Пьянки, а где и фуршеты, которые тоже оказывались пьянками, были, кажется, главными событиями этих встреч, симпозиумов. На пьянках власть переходила от людей президиума к обслуге. Какая-нибудь секретарша, проходящая раз в полчаса в президиум с запиской или еще с чем, становилась на фуршете центром внимания. Мне такие казались щуками, которые точно знают, какую добычу глотать. От них я интуитивно отстранялся. Я вспоминал отца, который наставлял всегда так: «Сын, приданое мужчины – его голова. Если же женщина кидается на зарплату, имущество, дачу, квартиру, беги от такой, как от огня. Знакомишься, говори: вот весь я, один костюм, койка в общежитии, старики родители, надо кормить. Тут-то и поймешь, ты дорог или твое состояние дорого». Гоня от себя мысли о женитьбе, я садился за свой компьютер, за свою диссертацию.
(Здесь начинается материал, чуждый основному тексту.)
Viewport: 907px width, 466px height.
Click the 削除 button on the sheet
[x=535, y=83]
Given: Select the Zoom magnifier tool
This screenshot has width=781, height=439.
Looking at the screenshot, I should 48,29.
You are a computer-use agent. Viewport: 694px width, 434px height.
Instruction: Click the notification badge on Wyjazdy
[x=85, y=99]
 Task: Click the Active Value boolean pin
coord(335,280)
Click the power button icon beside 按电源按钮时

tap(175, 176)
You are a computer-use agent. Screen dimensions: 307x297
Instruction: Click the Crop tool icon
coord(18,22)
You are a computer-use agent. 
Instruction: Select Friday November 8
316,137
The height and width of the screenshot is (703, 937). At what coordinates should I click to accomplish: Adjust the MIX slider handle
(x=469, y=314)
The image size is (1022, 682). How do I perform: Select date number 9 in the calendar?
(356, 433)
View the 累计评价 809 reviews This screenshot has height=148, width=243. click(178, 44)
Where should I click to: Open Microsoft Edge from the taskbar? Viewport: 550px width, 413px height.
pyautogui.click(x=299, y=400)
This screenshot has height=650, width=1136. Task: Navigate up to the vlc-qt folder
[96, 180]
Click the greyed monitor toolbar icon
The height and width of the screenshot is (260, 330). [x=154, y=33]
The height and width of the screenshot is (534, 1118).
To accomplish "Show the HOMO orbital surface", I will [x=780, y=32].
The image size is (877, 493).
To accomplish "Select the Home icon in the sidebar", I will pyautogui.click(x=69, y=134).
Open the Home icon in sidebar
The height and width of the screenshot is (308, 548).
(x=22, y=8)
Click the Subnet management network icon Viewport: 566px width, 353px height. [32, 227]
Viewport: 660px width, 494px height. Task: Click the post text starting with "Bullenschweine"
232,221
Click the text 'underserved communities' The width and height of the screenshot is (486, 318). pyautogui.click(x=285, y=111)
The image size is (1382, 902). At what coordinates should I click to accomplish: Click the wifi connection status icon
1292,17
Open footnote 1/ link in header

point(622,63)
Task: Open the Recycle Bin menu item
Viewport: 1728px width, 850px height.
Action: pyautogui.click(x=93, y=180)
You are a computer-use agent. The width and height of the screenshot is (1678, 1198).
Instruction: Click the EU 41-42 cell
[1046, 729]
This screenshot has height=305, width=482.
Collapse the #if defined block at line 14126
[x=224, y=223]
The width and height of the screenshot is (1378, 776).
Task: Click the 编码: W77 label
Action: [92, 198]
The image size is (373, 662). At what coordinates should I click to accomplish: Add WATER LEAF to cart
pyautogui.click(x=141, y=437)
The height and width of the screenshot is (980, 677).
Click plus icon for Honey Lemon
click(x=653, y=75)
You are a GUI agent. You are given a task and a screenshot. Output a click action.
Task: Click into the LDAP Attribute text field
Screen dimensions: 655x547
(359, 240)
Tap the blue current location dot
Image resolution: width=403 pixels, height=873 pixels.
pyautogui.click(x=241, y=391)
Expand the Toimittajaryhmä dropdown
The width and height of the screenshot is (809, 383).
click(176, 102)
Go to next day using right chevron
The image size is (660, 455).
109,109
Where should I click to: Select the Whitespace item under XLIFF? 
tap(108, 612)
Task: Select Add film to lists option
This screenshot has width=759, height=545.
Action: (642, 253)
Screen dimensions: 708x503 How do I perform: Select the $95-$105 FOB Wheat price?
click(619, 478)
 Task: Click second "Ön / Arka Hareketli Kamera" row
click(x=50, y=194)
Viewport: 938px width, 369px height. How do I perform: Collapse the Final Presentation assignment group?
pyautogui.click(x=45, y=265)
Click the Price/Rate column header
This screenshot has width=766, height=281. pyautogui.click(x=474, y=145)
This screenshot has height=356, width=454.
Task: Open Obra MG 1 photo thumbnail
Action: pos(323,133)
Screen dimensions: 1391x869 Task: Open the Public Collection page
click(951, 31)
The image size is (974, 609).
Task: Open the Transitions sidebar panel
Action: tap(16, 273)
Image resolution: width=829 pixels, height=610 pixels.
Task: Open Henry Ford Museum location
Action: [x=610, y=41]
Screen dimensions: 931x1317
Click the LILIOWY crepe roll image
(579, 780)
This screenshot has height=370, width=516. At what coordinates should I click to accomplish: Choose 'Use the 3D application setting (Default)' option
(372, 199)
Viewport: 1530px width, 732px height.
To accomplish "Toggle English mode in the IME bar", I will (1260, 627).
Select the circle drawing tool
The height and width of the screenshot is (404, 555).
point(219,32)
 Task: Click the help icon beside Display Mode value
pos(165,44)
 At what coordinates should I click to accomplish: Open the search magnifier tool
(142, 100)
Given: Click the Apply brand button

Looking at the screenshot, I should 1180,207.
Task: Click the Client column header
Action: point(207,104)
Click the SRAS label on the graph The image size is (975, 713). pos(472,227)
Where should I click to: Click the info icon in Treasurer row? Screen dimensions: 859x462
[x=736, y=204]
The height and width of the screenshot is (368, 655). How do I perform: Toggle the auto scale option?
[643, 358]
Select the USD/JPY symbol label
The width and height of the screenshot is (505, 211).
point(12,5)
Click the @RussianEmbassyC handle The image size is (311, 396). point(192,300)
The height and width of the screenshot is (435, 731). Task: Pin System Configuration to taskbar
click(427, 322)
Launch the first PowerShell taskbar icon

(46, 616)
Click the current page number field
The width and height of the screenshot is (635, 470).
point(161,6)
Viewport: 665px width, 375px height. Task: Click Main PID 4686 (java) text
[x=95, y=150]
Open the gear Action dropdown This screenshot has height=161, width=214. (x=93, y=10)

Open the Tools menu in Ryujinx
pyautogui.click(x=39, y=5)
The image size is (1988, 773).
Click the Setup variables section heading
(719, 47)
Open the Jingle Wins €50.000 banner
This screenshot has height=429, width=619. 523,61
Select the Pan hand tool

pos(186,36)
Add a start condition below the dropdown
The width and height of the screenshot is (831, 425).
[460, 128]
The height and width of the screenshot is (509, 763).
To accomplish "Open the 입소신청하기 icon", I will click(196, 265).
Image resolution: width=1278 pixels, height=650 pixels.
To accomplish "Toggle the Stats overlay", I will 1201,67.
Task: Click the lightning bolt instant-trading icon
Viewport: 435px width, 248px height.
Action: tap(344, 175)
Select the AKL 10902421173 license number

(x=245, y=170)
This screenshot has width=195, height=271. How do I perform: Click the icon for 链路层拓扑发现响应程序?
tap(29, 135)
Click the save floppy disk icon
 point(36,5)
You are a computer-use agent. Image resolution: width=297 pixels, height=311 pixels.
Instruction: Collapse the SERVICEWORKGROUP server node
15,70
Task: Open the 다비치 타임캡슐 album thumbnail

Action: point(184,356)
«Каждый человек, кто бы он ни был, сам формирует свое отношение к миру и свое мировоззрение, каждый ищет цель жизни, ее истину и свой идеал». На этих многозначительных строчках я застрял и уже стал подумывать, не рано ли мне заниматься координацией наук, но решил еще съездить в Ленинград, теперешний Санкт-Петербург. В нем, тогдашнем Ленинграде, я был в школьниках. Тогда мы пели «Что тебе снится, крейсер „Аврора“?», и мы ходили к этой «Авроре». Город был без солнца, в сером снегу, в сквозняках, Нева тяжело продиралась обледеневшими боками сквозь гранит набережных. В Лавру нас не водили, об Иоанне Кронштадтском, о Ксении блаженной никто нам не говорил, мудрено ли, что впечатление от города было тяжким.